È stato stimato che se un impiegato segue 15 ore di riunioni online, con la videocamera accesa, emette 9,4 kg di CO2 al mese. Mentre solo spegnendo la videocamera, si ridurrebbe la stessa quantità di emissioni create dalla carica notturna di un telefono per tre anni.

  

Anche i bitcoin hanno il loro ruolo, poiché il mining, richiede tanta energia quanta quella consumata in Nuova Zelanda in un anno.

     

Consumo energetico

Ovviamente non si parla solo di emissioni di gas serra ma anche del consumo di energia legato a questo settore.

Non a caso tutti questi “rifiuti digitali” si trovano nei backup dei server, che con i servizi di cloud usano costantemente energia elettrica.

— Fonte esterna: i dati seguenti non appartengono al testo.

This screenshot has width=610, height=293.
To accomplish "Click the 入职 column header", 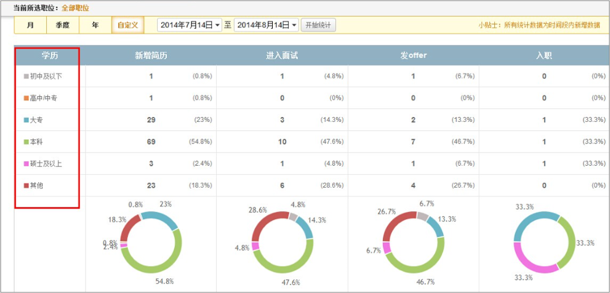I will [544, 55].
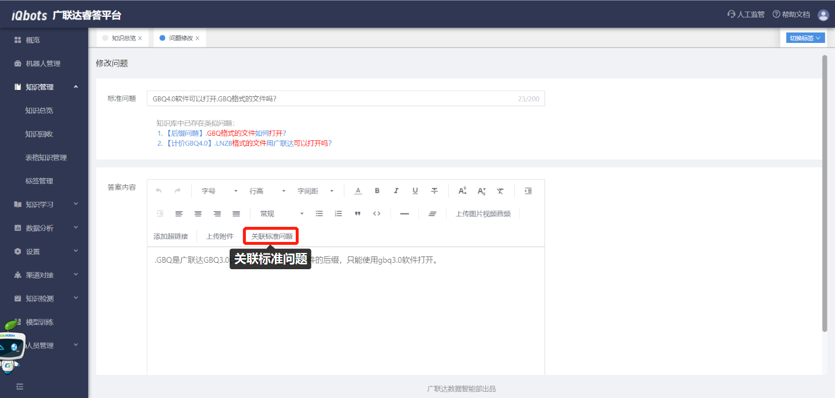The height and width of the screenshot is (398, 835).
Task: Insert a numbered list in editor
Action: 339,214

Per esempio, Google, usa 15.616 MWh di energia al giorno, che sono più di quelli prodotti dalla diga di Hoover. In pratica Google potrebbe alimentare un paese di un milione di abitanti per un giorno.

Forse il problema più grande sta nel fatto che internet è alimentato principalmente da combustibili fossili. Quindi foto, video, click, email ecc superflui, oltre allo streaming passivo, determinano l’emissione di 870 milioni di tonnellate di CO2 .

    

In conclusione, il mondo del web è immenso e allo stesso tempo invisibile si nostri occhi, ma grazie a tali studi lo conosciamo in maniera più approfondita.

Sarebbe auspicabile quindi che ognuno cambi ulteriori abitudini ma ancor di più che si sensibilizzi il mondo intero su questo argomento così importante.